[Opening RECORDS SUPPLIED section]

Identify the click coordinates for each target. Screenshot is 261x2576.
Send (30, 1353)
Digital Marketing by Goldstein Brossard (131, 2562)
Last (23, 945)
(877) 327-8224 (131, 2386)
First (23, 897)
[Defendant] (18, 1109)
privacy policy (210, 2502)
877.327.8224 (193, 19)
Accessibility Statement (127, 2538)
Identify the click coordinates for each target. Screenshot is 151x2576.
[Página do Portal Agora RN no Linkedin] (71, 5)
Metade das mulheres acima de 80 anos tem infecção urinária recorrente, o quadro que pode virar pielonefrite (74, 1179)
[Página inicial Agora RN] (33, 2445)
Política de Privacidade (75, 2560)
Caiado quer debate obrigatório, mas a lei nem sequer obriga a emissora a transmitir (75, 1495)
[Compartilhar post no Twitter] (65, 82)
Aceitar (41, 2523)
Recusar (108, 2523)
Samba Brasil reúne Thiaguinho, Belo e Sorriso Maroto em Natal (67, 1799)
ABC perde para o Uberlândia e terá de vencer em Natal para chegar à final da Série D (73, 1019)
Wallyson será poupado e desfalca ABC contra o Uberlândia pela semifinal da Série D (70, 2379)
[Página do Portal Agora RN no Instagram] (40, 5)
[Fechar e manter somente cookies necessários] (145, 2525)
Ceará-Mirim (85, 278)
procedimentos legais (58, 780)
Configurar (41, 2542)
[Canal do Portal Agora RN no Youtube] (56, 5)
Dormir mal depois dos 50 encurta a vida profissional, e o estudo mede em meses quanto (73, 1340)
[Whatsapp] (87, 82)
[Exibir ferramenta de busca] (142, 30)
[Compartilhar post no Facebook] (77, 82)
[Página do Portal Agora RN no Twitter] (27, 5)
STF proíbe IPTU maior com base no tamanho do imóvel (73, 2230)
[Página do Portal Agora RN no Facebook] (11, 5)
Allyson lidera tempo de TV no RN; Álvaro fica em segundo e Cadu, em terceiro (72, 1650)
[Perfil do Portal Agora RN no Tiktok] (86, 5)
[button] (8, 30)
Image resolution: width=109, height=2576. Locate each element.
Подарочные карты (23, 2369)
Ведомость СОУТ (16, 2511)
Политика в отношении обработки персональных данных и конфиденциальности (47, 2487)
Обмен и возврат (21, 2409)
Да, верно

[Closing RECORDS SUPPLIED section]

ASSIGNMENT | What is needed is a copy of every line above in which "Compartilhar" appears.

RESPONSE TO THIS EXERCISE |
[Compartilhar post no Twitter] (65, 82)
[Compartilhar post no Facebook] (77, 82)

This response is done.